What tough new data protection rules mean for business emails

Firms will soon have to rejig how they communicate with customers.

By Eoghan Doyle Partner, Philip Lee

ONE OF THE most significant changes under EU data protection rules that come into force this year is the new standard for obtaining consent for the processing of personal data.

Most businesses that engage in email marketing with their clients or customers – also known as ‘data subjects’ – rely on their consent.

All such businesses will now have to review the consents that were obtained from customers to identify whether or not the consent meets the requirements of the General Data Protection Regulation (GDPR).

Where they do not, fresh consent must be sought in order to comply with the new regulation.

Advertisers should also be aware that under the incoming regulation, there are potential criminal sanctions for illegal direct marketing.

With that in mind, here are the steps email marketers should take to make sure they comply with GDPR rules that come into force in May:

1. Review your marketing lists for evidence of consent

Where you rely on consent as a basis for processing personal data, the GDPR requires you to be able to demonstrate that you have valid consent from each data subject.

The consent should include details on who consented, when, to what, how they consented and it should be checked whether they have asked that their consent be withdrawn.

Where consent was given you should examine whether the consent meets the requirements of the GDPR. In particular:

  • Did the ‘data subject’ clearly demonstrate their consent with a statement or affirmative action? Failure to untick a pre-ticked box is not affirmative action.
  • Was the consent separate from other terms and conditions? For example, you cannot make the provision of a service contingent on consent being given where email marketing is not necessary for the service being supplied.
  • Did you tell the ‘data subject’ that they have a right to withdraw their consent and tell them how to do this?
  • Did you tell them the purposes for which you would be using their information and are those purposes the same now?

2. Refresh any consents that do not comply with the GDPR

If you hold consents which comply with all the requirements of the GDPR then you may continue to process this information. However, where the consents cannot be shown to comply with the GDPR – which is probably more likely – you need to commence a re-permission exercise.

Each individual for whom you hold personal data should be contacted and asked to provide a renewed consent that will comply with the GDPR.

In order to meet the requirement of ‘informed’ consent you will have to provide a clear notice along with this request for consent which should include information on:

  • Your contact details and those of your data protection officer (if you have one);
  • Your legal basis for processing and the purposes of processing;
  • The details of any third parties who you may pass the data on to, particularly mentioning if the data will pass out of the European Economic Area (this might occur if you have a website host or backup facility outside the EEA);
  • How long you will store the data for;
  • The data subjects’ rights and how to access them including the right to withdraw consent, the right to lodge a complaint with the Data Protection Commissioner, and the existence of any automated decision-making including profiling.

This information will usually be contained in a Privacy Statement.

3. Delete any personal data where you have not received a fresh consent

Once you have given data subjects reasonable opportunity to provide or withdraw their consent, you should permanently delete the personal data of all data subjects who fail to respond or have positively said that they do not give their consent to your processing of their data.

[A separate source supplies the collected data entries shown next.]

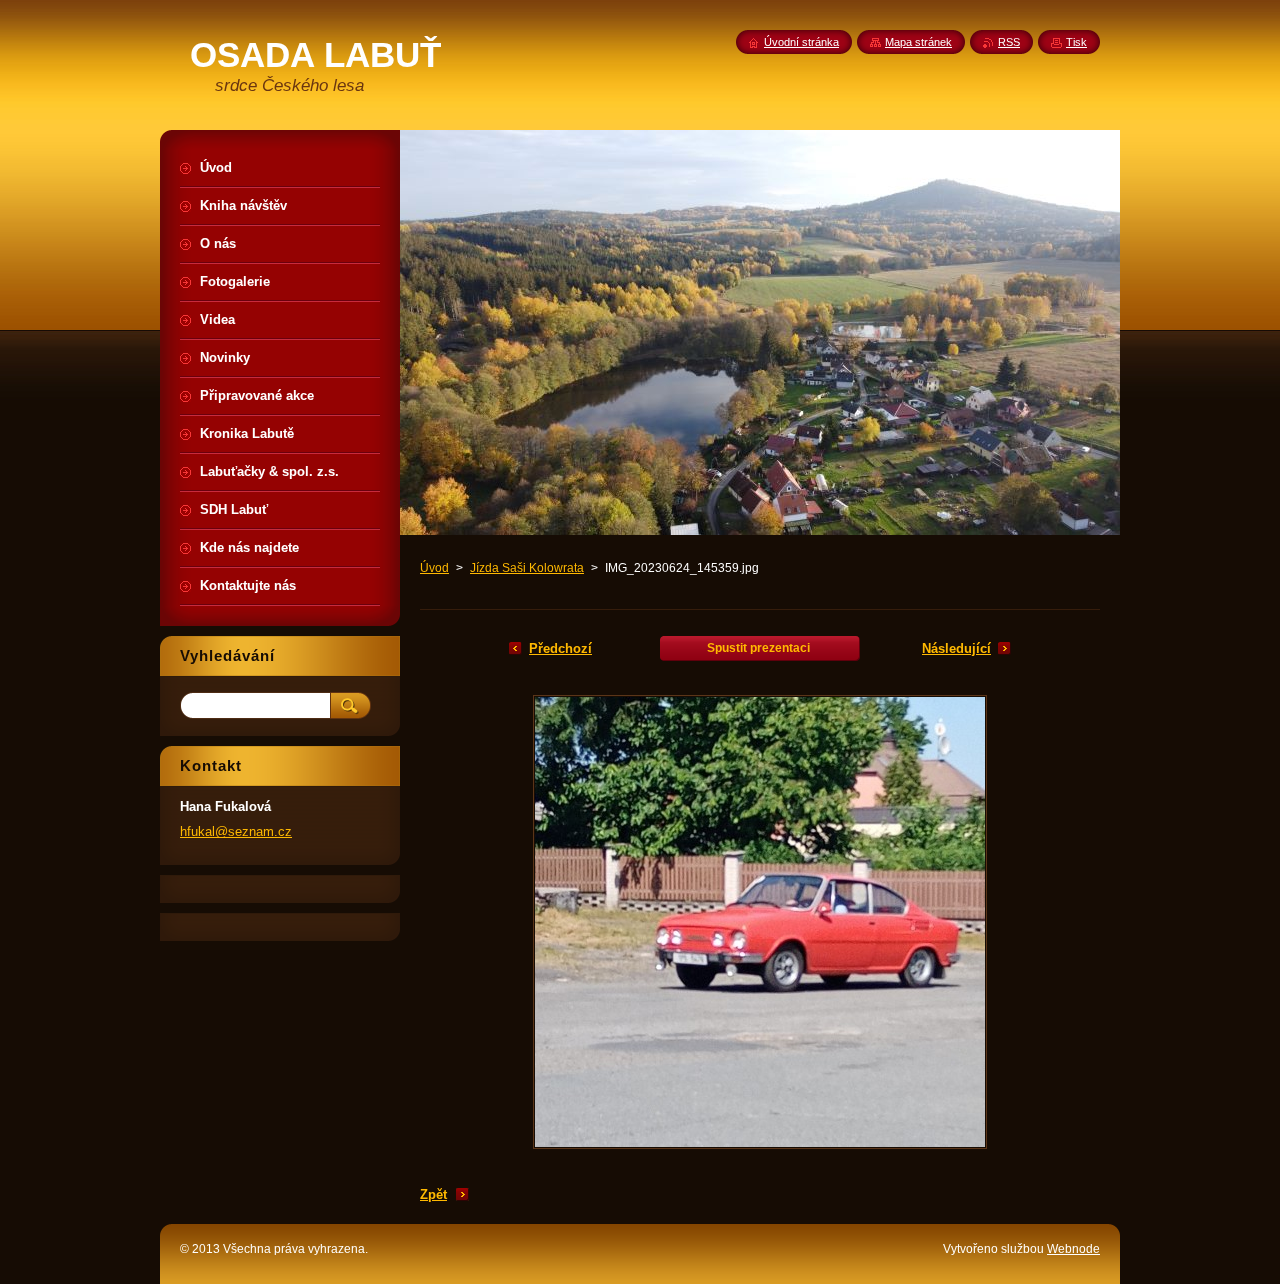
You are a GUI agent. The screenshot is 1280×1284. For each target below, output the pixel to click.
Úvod (434, 568)
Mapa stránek (918, 42)
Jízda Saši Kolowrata (527, 568)
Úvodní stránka (801, 42)
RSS (1009, 42)
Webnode (1073, 1249)
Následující (956, 648)
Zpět (433, 1194)
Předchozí (560, 648)
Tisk (1076, 42)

You cannot rely on their failure to respond as an indication of their consent.

It is not enough to simply stop sending emails to the data subjects who have not given their consent. By holding their personal data on a database you are processing this data, which you cannot do without a legal basis.

4. Keep clear records and maintain and implement policies and procedures

It is very important that you are in a position to demonstrate your compliance with the GDPR. You should keep clear records of the personal data you hold and the consents that have been obtained from each data subject.

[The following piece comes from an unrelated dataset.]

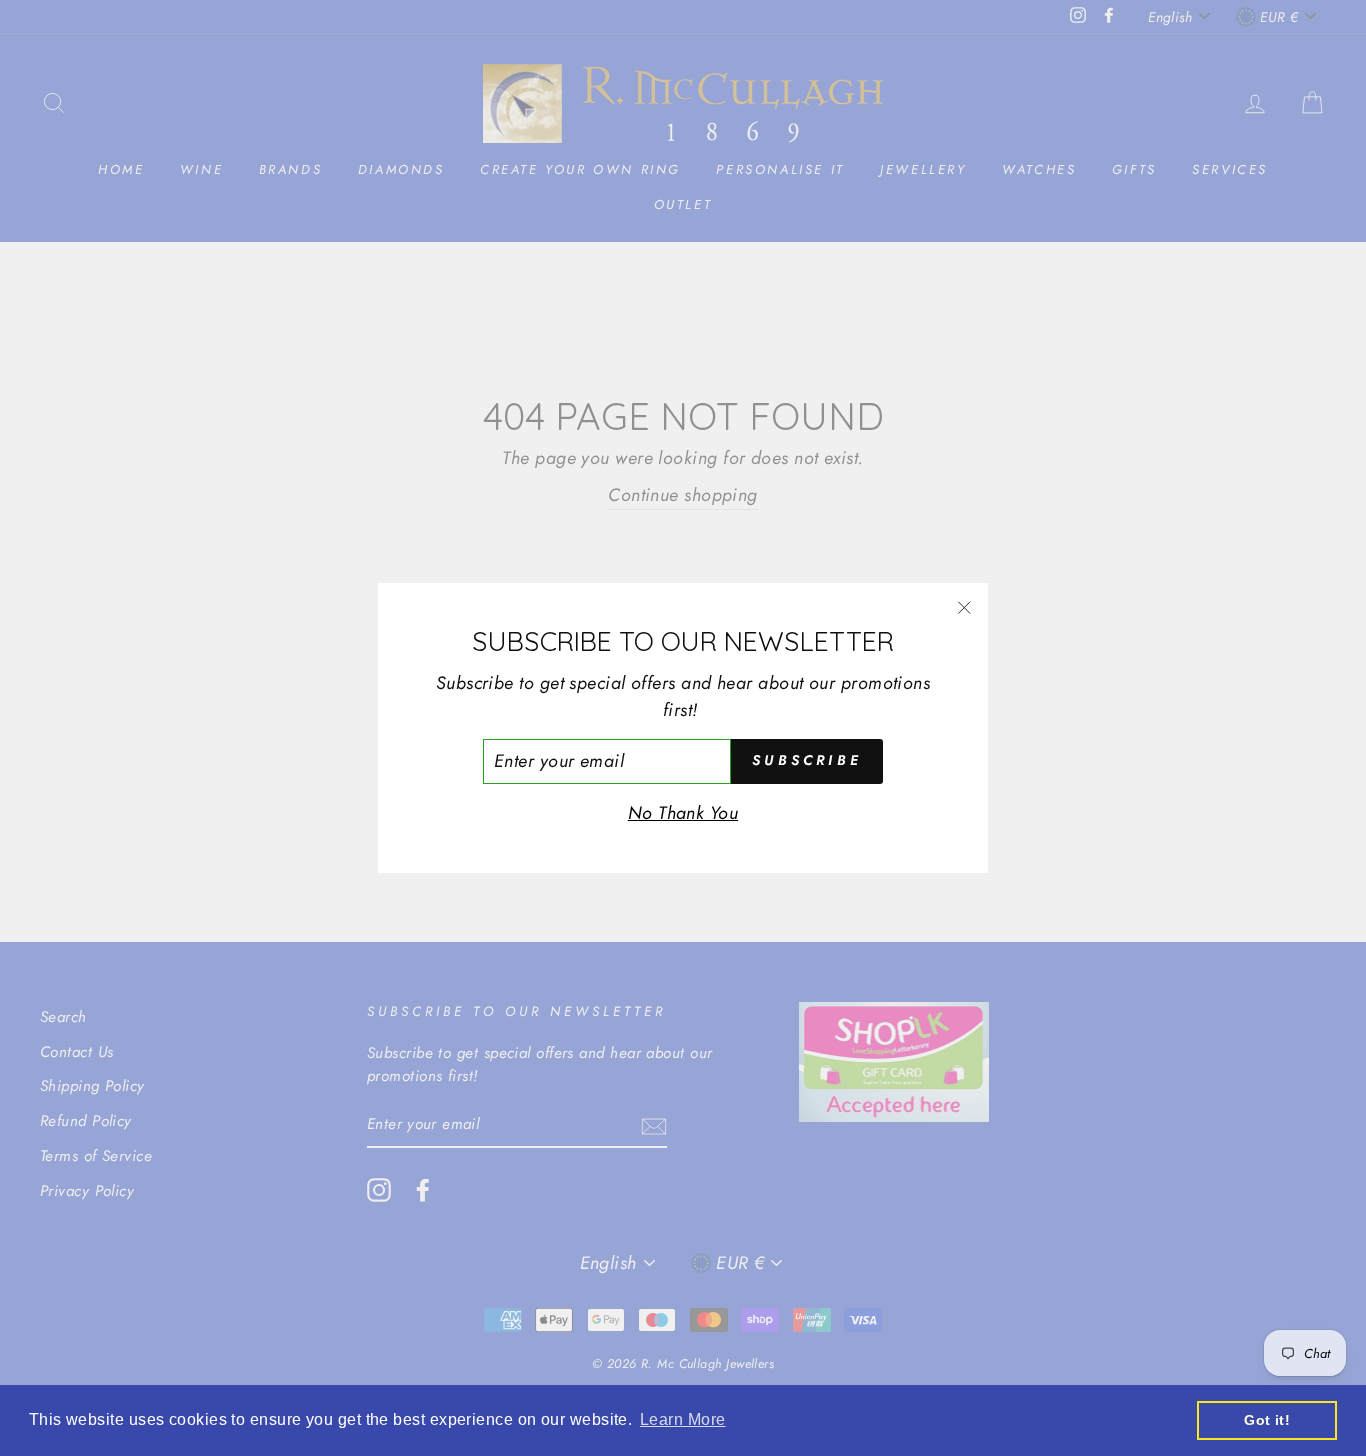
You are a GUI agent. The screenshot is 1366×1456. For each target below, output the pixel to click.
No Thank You (683, 813)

You also need to ensure that you have clear privacy policies and procedures in place to show that you process personal data in compliance with the GDPR.

Procedures should be set up to ensure that personal data is deleted when consent is withdrawn and to deal with circumstances where data subjects exercise their rights to access, portability, erasure, rectification, objection and restriction.

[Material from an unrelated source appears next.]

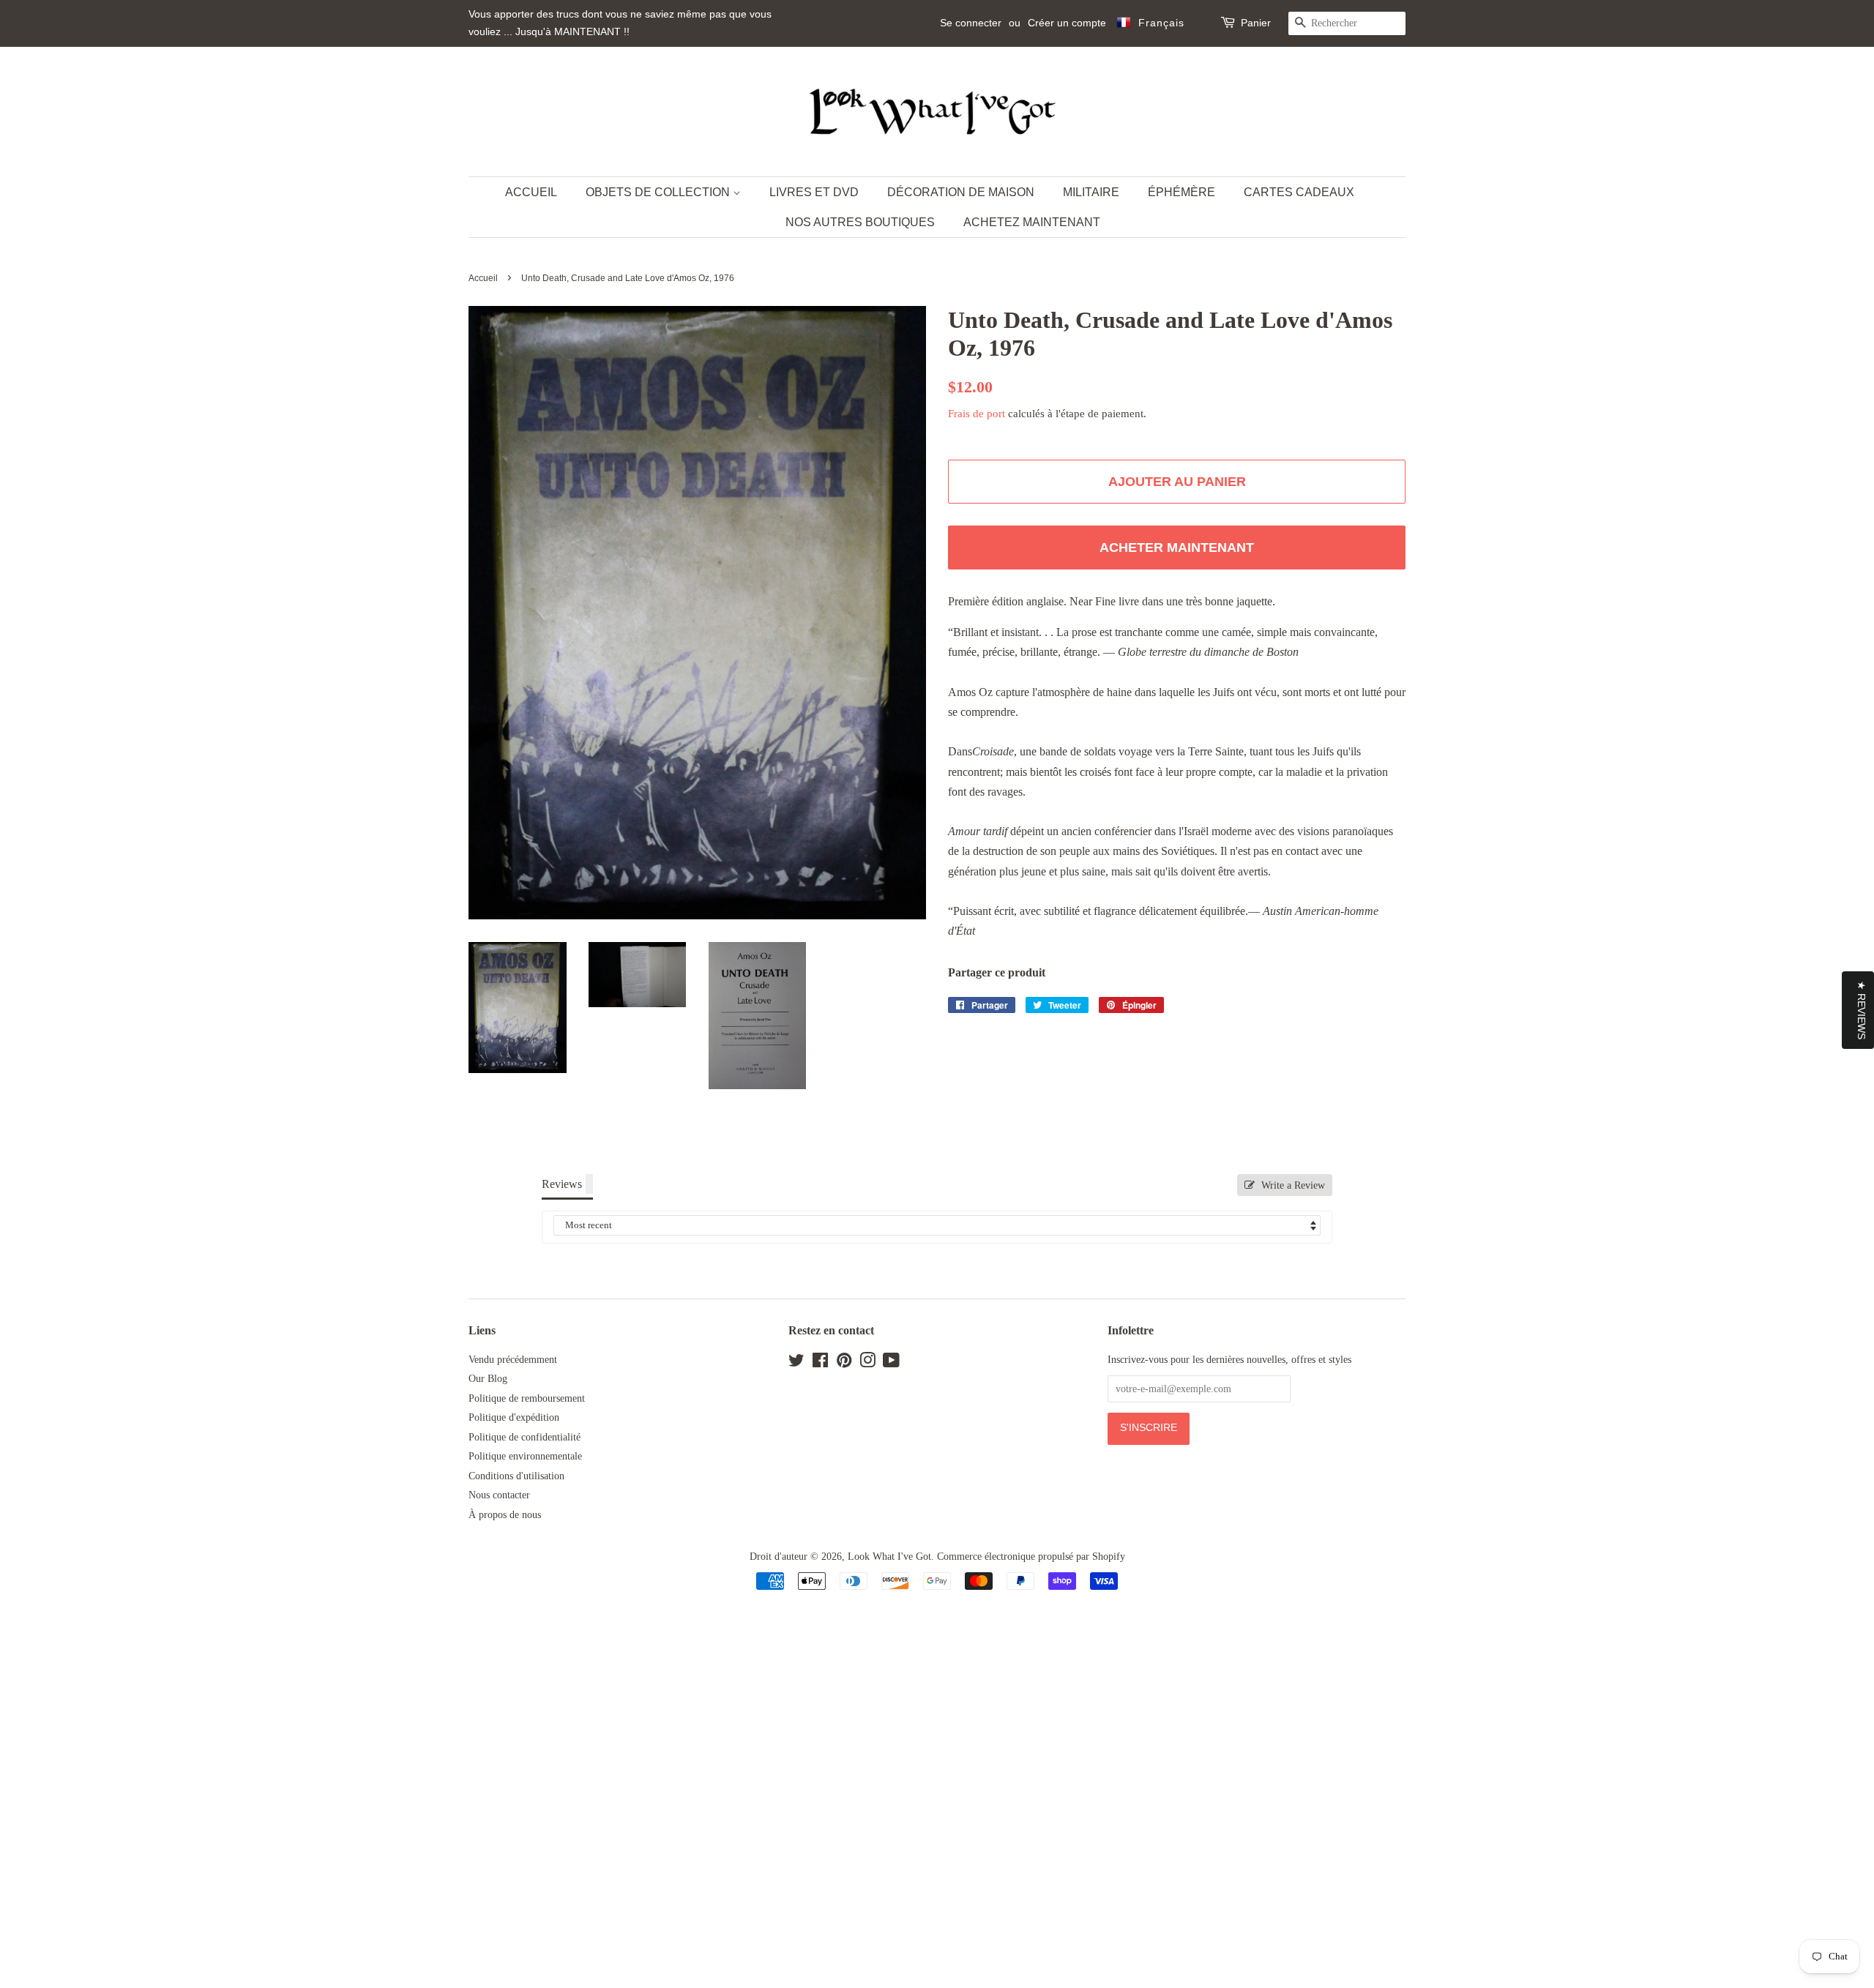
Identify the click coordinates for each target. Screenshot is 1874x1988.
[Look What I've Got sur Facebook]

Whilst this may seem like a daunting task and one that might result in you losing a number of your contacts there may be some positives to the new GDPR rules.

Businesses now have an opportunity to actively re-engage those customers or clients who are interested in receiving marketing information and lose those who are not interested.

It should also result in people receiving much fewer marketing emails in general, making it more likely that they will actually look at those they do receive.

There are also benefits to holding less data as it will make complying with obligations regarding record keeping and subject access requests a simpler and shorter process.

Eoghan Doyle is a partner at legal firm Philip Lee‘s corporate and commercial department.